第21章 始業式HRまで闘いは続く
「…。」
『…。』
パラパラとページをめくる音。
カチカチと携帯を操作する音だけが鳴り響く。
「アンタ…」
『オネーさん…』
「『良い写真取るじゃない』」
その写真集には、私が撮り損ねた高杉さんの水着姿、気持ち良さそうに眠る高杉さん、胸元がはだけたそれはそれはセクシーな高杉さんがたくさん撮られていた。
私のデータも負けるつもりはないが、どれも良い写真ばかりだ。
さすが一眼レフ。
「…。」
『…。』
ガシッ
私達は無言で手を取り合った。
「ちょっと、このデータ私に頂戴よ」
『私この写真欲しい』
「この高杉様///」
『あ!それよく撮れてるでしょー!もう鼻血もんですよ!』
「あ、コレとか」
『そうそう!コレも…』
そして私達は二人して永遠と写真を見ながら高杉さんの魅力について語り合い、仲を深めたのでした。

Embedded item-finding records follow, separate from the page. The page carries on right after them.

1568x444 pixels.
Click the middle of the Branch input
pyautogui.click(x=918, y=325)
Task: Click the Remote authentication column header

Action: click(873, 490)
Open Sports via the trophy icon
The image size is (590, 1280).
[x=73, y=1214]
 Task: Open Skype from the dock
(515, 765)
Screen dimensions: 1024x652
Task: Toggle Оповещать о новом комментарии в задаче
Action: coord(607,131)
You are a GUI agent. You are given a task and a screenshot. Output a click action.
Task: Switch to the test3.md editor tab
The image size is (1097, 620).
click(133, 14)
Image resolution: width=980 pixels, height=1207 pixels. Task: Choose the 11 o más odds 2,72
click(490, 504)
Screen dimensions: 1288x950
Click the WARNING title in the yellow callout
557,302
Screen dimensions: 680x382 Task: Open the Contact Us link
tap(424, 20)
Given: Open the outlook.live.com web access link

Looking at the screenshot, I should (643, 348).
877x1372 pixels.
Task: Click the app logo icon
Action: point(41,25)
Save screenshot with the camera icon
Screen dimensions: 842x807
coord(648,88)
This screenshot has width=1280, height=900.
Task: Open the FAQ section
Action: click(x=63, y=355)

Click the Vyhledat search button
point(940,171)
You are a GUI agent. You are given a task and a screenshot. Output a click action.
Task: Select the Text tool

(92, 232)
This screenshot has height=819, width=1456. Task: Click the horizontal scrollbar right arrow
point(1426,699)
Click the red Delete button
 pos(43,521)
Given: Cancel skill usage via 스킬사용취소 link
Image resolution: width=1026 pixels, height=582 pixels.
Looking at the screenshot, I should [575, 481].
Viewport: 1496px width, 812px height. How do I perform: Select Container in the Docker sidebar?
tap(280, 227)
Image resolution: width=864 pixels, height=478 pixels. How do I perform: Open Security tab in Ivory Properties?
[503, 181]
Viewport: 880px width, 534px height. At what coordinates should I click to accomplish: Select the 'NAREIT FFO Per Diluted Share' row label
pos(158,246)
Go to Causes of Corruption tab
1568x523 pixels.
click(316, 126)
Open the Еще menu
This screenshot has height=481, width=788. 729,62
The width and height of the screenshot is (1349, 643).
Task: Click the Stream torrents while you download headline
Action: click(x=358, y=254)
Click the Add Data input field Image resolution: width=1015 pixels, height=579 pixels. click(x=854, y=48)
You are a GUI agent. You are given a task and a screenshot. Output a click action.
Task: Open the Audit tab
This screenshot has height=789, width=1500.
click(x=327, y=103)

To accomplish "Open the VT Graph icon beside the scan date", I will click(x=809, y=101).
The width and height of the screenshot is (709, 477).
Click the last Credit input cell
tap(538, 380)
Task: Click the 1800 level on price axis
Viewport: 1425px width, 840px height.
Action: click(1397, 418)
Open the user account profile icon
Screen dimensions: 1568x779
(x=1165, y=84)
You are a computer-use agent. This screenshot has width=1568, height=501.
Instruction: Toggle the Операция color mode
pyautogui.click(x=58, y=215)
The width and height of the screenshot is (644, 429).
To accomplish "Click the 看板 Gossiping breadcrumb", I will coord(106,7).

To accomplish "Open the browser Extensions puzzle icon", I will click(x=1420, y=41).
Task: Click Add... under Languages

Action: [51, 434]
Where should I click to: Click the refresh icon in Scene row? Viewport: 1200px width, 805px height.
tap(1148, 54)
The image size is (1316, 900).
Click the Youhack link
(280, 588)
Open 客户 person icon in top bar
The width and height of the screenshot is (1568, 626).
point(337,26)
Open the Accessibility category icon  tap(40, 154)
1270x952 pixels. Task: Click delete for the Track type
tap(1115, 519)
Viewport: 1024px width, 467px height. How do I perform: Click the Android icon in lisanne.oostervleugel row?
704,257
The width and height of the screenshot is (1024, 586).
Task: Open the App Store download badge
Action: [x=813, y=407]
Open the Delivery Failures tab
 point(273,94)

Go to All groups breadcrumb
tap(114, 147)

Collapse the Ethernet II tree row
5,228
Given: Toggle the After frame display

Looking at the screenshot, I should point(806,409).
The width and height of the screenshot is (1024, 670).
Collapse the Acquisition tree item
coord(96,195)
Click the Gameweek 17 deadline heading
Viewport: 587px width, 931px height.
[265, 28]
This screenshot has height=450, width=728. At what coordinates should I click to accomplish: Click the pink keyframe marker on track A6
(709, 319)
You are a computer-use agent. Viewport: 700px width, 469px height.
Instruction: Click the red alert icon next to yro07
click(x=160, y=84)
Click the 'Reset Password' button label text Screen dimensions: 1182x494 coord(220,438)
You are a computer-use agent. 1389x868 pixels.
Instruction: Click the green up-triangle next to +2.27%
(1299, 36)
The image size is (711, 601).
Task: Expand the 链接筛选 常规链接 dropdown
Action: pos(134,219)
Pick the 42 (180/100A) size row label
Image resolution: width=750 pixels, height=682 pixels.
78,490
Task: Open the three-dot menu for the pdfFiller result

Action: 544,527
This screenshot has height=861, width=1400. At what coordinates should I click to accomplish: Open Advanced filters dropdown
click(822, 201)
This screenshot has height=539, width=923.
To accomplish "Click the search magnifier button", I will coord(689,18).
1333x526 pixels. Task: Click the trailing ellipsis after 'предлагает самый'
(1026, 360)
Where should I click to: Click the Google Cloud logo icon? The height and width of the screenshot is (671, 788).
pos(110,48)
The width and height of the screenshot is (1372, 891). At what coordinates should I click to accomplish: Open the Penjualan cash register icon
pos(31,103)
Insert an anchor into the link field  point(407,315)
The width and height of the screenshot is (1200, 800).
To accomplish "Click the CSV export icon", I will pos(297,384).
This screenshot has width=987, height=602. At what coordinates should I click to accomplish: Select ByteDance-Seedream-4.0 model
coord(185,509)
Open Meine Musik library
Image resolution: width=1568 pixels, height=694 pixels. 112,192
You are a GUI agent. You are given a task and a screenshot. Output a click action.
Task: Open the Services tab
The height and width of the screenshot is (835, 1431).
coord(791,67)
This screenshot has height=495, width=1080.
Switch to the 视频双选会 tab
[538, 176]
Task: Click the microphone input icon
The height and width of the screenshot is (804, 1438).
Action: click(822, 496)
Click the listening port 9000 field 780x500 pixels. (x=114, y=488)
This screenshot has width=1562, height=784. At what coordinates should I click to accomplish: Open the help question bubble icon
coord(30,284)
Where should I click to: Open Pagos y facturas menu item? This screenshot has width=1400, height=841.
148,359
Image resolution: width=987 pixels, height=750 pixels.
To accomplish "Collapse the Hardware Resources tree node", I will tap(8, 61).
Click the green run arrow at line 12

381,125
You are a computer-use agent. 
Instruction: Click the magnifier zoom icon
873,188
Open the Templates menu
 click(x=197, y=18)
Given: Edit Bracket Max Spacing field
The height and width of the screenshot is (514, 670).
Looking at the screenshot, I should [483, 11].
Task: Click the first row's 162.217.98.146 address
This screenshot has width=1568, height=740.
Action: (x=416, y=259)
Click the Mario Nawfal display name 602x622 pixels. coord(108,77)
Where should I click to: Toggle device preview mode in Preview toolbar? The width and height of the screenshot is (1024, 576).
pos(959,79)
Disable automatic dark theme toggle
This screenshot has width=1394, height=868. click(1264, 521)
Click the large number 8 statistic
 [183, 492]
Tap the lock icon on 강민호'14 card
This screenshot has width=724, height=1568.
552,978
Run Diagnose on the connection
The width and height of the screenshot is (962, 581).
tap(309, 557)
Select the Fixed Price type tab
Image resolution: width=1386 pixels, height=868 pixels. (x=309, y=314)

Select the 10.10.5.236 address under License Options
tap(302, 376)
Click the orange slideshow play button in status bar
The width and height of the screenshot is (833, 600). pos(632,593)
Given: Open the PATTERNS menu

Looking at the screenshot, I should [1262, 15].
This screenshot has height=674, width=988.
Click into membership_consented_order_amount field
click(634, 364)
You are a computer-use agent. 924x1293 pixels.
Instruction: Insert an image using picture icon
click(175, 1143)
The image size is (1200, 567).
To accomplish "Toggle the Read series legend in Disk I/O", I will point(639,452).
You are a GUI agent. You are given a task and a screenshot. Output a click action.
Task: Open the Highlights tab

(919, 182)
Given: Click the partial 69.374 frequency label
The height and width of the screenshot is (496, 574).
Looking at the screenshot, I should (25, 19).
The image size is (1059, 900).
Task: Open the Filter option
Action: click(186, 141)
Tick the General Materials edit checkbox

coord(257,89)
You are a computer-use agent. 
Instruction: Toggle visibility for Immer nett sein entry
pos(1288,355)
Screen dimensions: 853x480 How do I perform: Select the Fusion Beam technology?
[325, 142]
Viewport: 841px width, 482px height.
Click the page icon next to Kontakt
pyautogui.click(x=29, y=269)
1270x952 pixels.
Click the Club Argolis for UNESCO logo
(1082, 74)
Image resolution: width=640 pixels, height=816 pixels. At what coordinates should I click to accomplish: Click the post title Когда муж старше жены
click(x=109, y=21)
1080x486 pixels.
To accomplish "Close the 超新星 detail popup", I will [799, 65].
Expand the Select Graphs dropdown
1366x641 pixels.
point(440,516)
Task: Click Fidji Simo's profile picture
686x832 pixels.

そして、私がやっと布団に潜り込んだ頃にはもう日が昇り始めていた。
***
「…いつまで寝てんだクソガキ!」
『あべしっ!』
私は物凄い衝撃と軽い痛みで目が覚めた。
まだ重たい目を擦りながら上体を起こすと、
目の前には私から剥ぎ取ったらしい布団を抱えながら息を切らす高杉さんの姿。
『?高杉さん?そんなに息を切らしてどしたの?』
「お前ェはいつまで寝れば気がすむんだコラ。
お前ェがいくら寝たってお前ェの成長期はとっくに終わってんだよ」
『⁉︎ヒドい!高杉さん!!
私だってあと二年ぐらいはまだ成長の余地が…
てか、私そんなに寝て…?』
近くにあった携帯電話の電源を付け、その時刻を確認する。
ディスプレイに数字が浮き上がり、
只今のお時間は16時52分。
…なんだ16時52分か…。
…
16時52分⁉︎⁉︎
『ご飯食べ損ねたァアアアア!!!』
自覚した途端、ぐーぐーと盛大に腹の虫が鳴き喚く。
昨日の夕食全然たべれなかったからさすがにお腹が空いた…。
せっかくの美味しい料理を逃すなんてチサ一生の不覚っ!!
せめて、なんかオニギリだけでもないかな…
そう…丁度そんな三角の形に海苔が巻いてある…
…って、え⁉︎
目の前に差し出されているのは、丁度想像していたような大きな三角形のオニギリ。
「女将がわざわざお前ェの為に用意してくれたらしい。